韓国公正取引委員会は9日、Mirae Asset Consultingによる暗号資産取引所Korbitの買収を承認したと発表した。金融グループの系列会社が韓国のウォン建て暗号資産取引所を買収する初の事例となる。
Mirae Asset Consultingは、Korbit株式の92.06%を約1334億ウォン(約147億円)で取得する。
Mirae Asset Consultingは、企業集団Mirae Assetの系列会社だ。主力事業はホテル運営で、金融系の系列会社にはMirae Asset SecuritiesやMirae Asset Global Investmentsなどがある。
Korbitは、ウォン建て取引に対応する韓国の暗号資産取引所。特定金融情報法上、ウォン建て取引が可能な韓国国内の取引所はUpbit、Bithumb、Coinone、Gopax、Korbitの5社とされる。
公取委は、Korbitの市場シェアが低いことから、今回の企業結合が市場競争を大きく制限する可能性は小さいと判断した。Korbitの暗号資産取引量シェアは、2025年ベースで0.5%だった。
公取委はあわせて、今回の買収によりMirae Asset側が金融系列会社を活用し、株式投資プラットフォームと暗号資産取引所を組み合わせたサービスを展開する可能性があるとみている。今後は、暗号資産を基盤とするETFにつながる可能性も取り沙汰されている。

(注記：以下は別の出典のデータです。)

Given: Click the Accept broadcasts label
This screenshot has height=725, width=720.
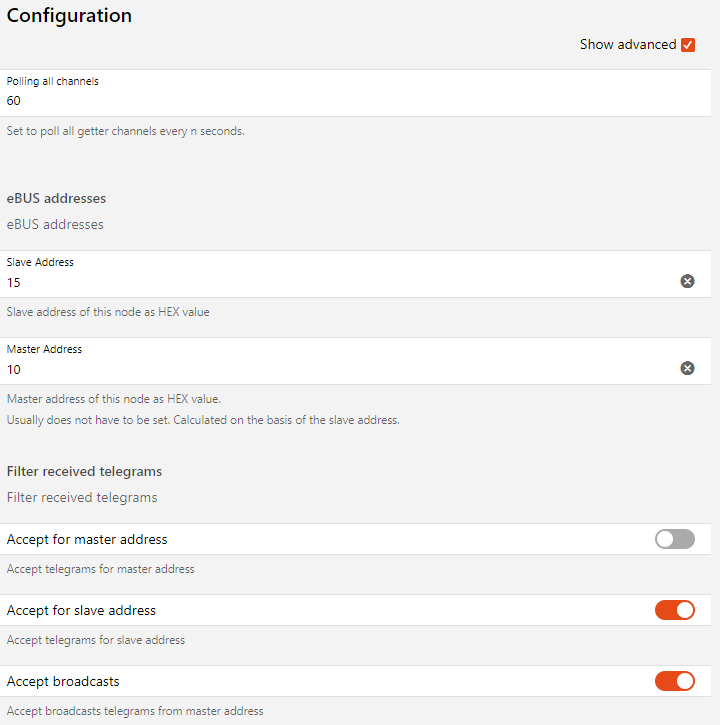Looking at the screenshot, I should tap(63, 681).
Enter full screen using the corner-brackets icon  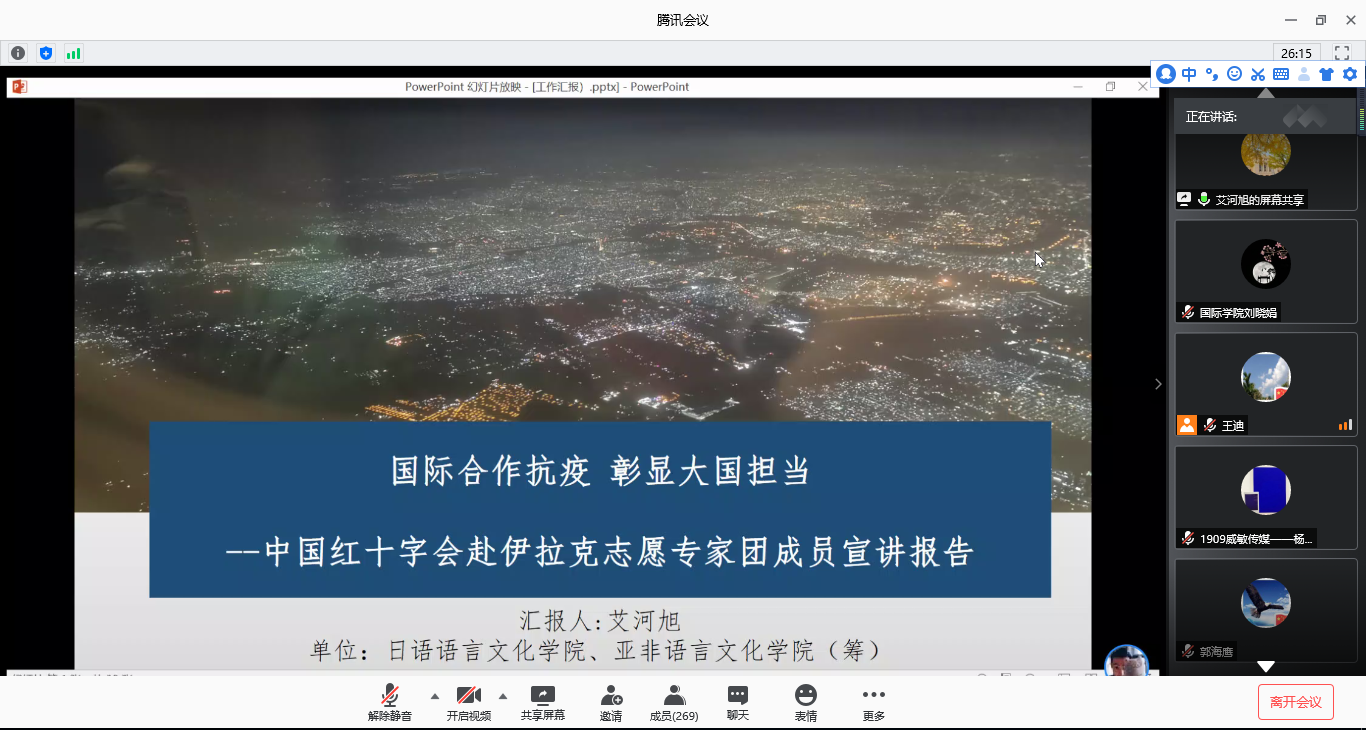[x=1342, y=53]
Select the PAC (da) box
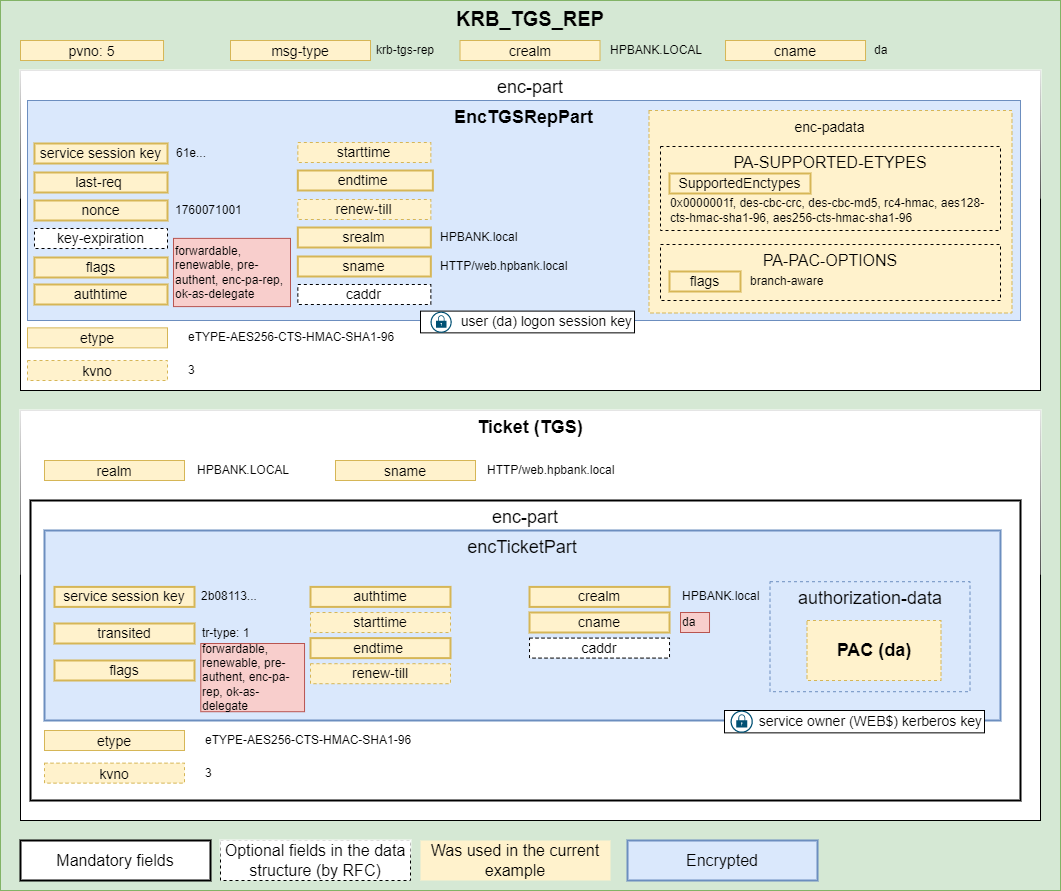Viewport: 1061px width, 891px height. tap(874, 650)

一方で公取委は、こうした結合が証券・資産運用分野で競合排除につながるためには、Korbitの流動性が十分に確保される必要があると指摘した。現時点では、Korbitの市場シェアの低さや、韓国の取引所市場における利用者集中の構造を踏まえると、競争制限効果が生じる可能性は低いとしている。
公取委は、今回の案件について、伝統的な金融と暗号資産取引所の融合が進む中で、金融グループ系列会社による暗号資産取引所買収の初事例だと説明した。
その上で「デジタル金融市場の再編とサービス革新を通じて、暗号資産市場の競争活性化につながることを期待する」とコメントした。